For some time now, it has been said that the labor movement was dying and no one was talking about class struggle anymore. The pandemic seemed to have further weakened the position of workers relative to businesses.
However, from GKN in Florence to the automotive sector in the United States and the service workers (from riders to Mondo Convenienza), there have been massive and lasting mobilizations at many businesses, often capable of achieving unexpected victories. After all, a revival of workers’ protests had already been noted during the financial crisis at the beginning of the last decade, especially in some countries, partly in defense against austerity policies, but also – and to an even greater extent – going on the offensive, showing themselves able to innovate in terms of tool available and forms of action.
In the sociological research on the labor movement, and on social movements in general, these waves of protest seem to be characterized by the emergence of new social subjects as collective actors, with forms of action and claims that recall, at least in part, those that defined the cycle of worker protests in Europe at the turn of the 1960s and 1970s.
To analyze the potential similarities between these mobilizations, it seems particularly useful to revisit Alessandro Pizzorno’s contribution to the sociological analysis of the labor movement.
Reflecting on the foundations of social action, Pizzorno focused on the uncertainties of actors in relating to complex circumstances. While the analysis of class structure has focused on social stratification, reflecting on waves of intense conflict has been important for identifying how organizational resources and processes of identification can actually develop into collective action, starting with the mobilization itself, rather than being a precondition for it.
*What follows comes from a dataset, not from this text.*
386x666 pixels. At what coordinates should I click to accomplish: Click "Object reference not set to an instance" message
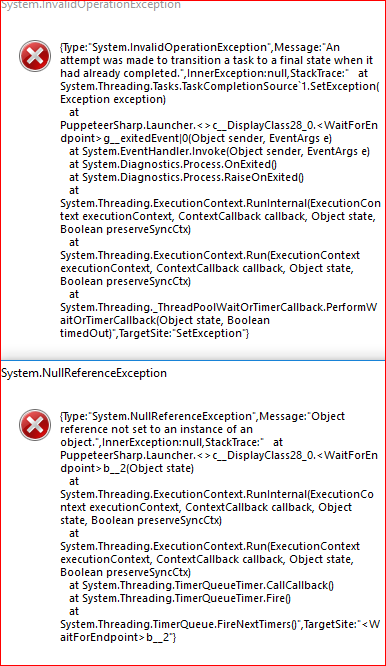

While much of the research on social stratification seems to have forgotten the complexity of conceptualizing class, Alessandro Pizzorno’s work helps refocus our attention on the ways in which class solidarity emerges during workers’ struggles. In this sense, that analysis intersects with recent reflections on a return, not only of workers’ action, but also of classes as engines of history.
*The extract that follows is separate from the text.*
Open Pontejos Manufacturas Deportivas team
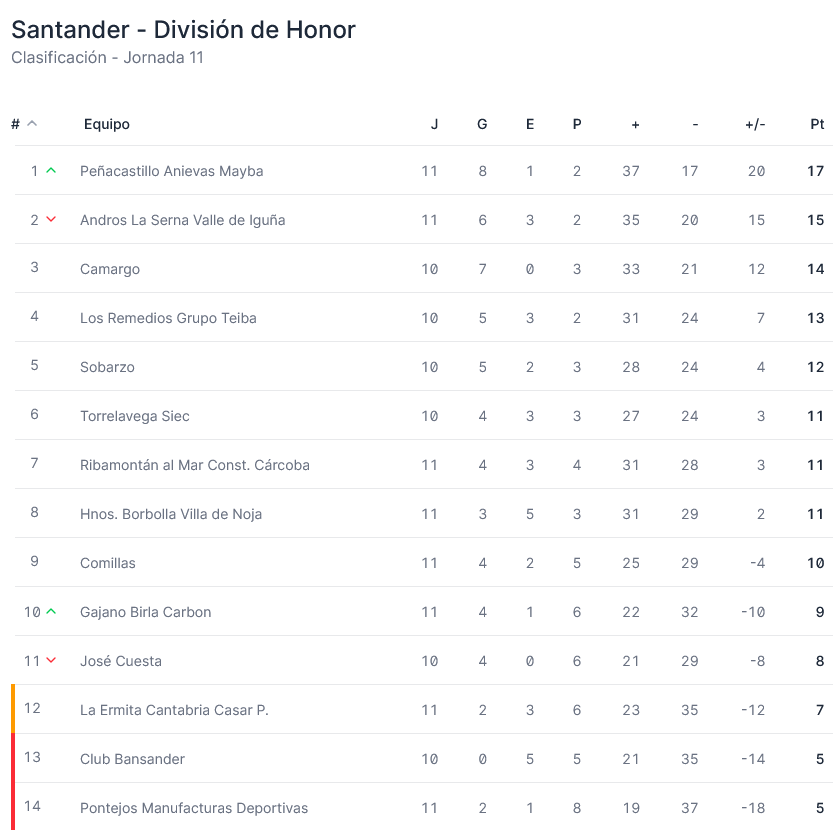point(194,808)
Indeed, as Mike Savage has noted, “Within the heroic pedigree of socialist politics and Marxist analysis, social class was assigned a preeminent role, not simply as a technical measurement tool but in shaping the course of history itself … Class is clearly not some old, industrial relic … but is alive and kicking, generating anger and resentment, and symptomatic of a host of dystopian problems.”
Originally applied to the labor movement in Europe in the late 1960s and early 1970s, Pizzorno’s analysis of the emergence and re-emergence of struggles for recognition can contribute to an understanding of what has been called a “renaissance” of the labor movement. The struggles for recognition of emerging social groups were seen by Pizzorno as a preliminary step to struggles over specific interests, since these can only be evaluated once collective identities are formed, without which any definition of interest is impossible. Recognition is therefore considered a central goal of the struggles of emerging groups.
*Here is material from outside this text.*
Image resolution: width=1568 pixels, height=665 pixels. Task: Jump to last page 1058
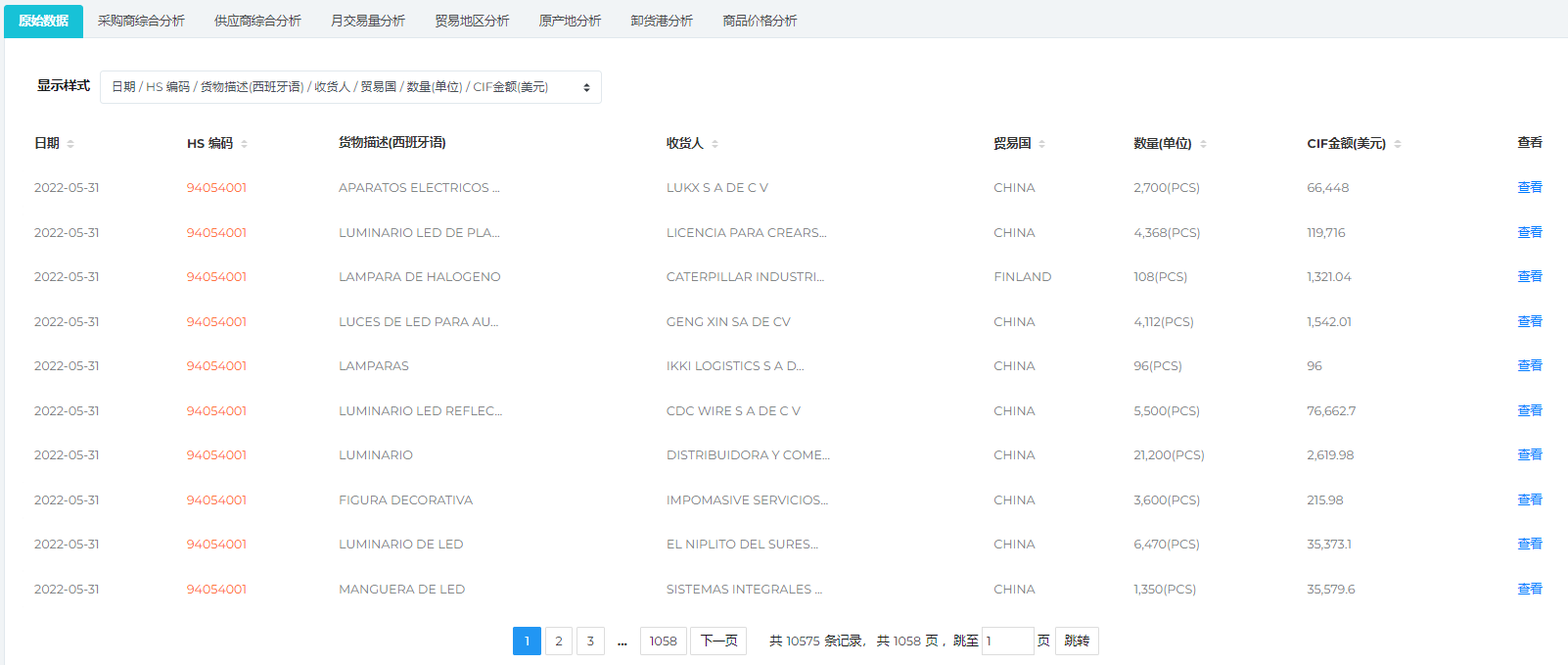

Recognition struggles express the need to build a collective identity around which future gains can be evaluated. By building circles of recognition, collective action builds solidarity, transforming the particular goal into a general one. In this way, social movement organizations enable the formation of a collective identity that allows individuals to integrate into communities.
The periodic reemergence of recognition struggles leads one to a guarded stance regarding visions of the appeasement of labor conflict and the “extinction” of strikes as a supposedly-inevitable trend, emphasizing instead the cyclical nature of the history of strikes. When theorizing on the changes over time related to the emergence of new social groups, forms of struggle and class consciousness, Pizzorno suggested that “one must pay attention to the periodic variations of certain phenomena. Otherwise, with each new outbreak of a wave of conflict we will be led to think that we are on the verge of a revolution; and whenever a downturn occurs we will predict the end of class conflict.”
Fifty years after the so-called “hot autumn” of 1969, marking the most intense period of worker mobilization in Italy, Alessandro Pizzorno’s theoretical and empirical contributions to the research on labor conflict (and other topics) help us understand the periodic rise, peak and decline of labor conflicts and class conflicts.
These topics will be discussed at a conference in Florence on Thursday and Friday, organized by myself and Guglielmo Meardi at the Scuola Normale Superiore’s Faculty of Political and Social Sciences.